▶ [Work to be completed]
Copy out each line of the listing below where the string "status" appears.

▶ [Raw data]
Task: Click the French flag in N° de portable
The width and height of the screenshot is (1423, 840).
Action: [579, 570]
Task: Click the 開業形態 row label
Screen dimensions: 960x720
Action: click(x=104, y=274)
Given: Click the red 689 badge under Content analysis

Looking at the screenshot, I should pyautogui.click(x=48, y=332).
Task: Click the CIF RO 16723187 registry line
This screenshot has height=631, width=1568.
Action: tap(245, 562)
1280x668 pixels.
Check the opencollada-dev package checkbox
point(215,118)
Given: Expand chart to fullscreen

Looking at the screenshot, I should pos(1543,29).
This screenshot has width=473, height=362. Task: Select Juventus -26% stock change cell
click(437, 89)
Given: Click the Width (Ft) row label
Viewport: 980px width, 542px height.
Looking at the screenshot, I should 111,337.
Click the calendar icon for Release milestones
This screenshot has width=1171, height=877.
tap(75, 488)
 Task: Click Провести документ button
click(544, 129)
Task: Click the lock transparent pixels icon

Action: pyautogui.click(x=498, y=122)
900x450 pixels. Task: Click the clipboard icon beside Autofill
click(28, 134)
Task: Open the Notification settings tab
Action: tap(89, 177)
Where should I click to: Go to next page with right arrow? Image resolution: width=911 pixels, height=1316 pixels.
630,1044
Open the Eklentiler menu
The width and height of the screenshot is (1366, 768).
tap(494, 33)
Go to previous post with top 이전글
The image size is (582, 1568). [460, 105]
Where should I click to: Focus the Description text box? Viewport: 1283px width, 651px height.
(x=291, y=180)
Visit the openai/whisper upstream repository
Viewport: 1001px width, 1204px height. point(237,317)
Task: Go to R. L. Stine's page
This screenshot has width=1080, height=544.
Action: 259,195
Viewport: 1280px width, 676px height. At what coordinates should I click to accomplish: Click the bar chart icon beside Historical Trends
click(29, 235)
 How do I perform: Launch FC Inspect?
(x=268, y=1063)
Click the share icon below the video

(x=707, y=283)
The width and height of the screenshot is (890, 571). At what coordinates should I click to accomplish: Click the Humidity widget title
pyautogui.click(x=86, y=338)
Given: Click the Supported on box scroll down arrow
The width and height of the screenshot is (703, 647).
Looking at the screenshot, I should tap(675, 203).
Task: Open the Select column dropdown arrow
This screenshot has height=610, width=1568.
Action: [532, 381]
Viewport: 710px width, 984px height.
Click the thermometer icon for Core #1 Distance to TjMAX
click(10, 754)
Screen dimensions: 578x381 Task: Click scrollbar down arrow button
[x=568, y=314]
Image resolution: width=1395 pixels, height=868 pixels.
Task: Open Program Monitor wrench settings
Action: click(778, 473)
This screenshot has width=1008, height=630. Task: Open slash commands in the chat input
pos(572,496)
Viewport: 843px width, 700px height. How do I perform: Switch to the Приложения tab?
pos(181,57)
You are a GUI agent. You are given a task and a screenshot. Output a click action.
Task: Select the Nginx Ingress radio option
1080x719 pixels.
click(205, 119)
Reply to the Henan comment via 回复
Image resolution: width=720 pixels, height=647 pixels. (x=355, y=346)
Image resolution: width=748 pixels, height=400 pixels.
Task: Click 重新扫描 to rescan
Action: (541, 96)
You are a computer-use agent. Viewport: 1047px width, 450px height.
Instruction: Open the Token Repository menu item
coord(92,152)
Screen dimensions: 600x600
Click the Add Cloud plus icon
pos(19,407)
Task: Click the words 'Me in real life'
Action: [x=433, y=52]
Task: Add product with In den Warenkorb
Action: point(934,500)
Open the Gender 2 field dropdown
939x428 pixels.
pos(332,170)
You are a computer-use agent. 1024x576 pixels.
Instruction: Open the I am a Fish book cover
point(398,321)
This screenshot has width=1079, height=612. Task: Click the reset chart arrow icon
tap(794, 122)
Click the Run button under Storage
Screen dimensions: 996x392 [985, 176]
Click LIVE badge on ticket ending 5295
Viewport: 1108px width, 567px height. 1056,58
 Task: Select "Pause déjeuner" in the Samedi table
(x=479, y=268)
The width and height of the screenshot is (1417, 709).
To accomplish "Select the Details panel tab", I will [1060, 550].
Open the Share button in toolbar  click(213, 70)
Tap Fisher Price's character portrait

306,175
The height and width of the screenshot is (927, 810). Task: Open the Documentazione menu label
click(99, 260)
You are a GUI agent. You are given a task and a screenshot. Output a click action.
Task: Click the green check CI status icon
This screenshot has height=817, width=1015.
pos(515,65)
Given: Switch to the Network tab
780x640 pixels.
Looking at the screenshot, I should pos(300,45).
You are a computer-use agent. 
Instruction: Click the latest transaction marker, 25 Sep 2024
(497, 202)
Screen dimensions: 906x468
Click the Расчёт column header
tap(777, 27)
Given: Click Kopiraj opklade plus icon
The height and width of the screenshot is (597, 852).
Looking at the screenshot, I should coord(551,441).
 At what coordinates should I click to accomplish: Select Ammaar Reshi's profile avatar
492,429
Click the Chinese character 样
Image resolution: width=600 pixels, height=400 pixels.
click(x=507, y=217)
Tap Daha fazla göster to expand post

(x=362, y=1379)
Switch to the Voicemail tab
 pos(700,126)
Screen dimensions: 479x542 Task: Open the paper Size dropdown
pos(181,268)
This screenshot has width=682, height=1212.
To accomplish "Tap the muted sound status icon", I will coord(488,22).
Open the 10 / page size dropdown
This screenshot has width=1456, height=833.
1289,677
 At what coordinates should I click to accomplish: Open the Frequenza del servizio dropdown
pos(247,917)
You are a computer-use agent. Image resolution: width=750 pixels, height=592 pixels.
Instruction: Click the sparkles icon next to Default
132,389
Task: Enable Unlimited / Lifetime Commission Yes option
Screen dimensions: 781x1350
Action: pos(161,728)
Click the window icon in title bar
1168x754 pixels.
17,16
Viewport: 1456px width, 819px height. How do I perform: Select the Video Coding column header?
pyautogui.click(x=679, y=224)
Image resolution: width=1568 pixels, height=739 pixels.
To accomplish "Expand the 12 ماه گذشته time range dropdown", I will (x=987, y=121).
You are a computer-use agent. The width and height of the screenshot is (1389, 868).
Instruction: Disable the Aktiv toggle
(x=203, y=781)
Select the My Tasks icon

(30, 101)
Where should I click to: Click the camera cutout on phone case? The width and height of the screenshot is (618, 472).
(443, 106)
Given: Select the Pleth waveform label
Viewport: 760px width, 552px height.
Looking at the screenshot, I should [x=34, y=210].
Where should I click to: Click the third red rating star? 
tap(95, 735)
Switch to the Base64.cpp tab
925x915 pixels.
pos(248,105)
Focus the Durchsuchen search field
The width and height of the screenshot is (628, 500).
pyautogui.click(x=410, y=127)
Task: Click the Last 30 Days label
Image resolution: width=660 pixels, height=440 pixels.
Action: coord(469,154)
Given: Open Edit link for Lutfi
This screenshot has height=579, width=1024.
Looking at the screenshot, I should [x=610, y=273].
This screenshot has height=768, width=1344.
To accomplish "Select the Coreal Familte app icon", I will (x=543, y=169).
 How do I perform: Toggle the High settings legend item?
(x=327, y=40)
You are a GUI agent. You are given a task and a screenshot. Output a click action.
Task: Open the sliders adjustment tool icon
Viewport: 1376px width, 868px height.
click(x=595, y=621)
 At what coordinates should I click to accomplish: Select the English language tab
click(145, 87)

▶ [Response to this task]
Task: Click the green check CI status icon
To accomplish "Tap the muted sound status icon", I will coord(488,22).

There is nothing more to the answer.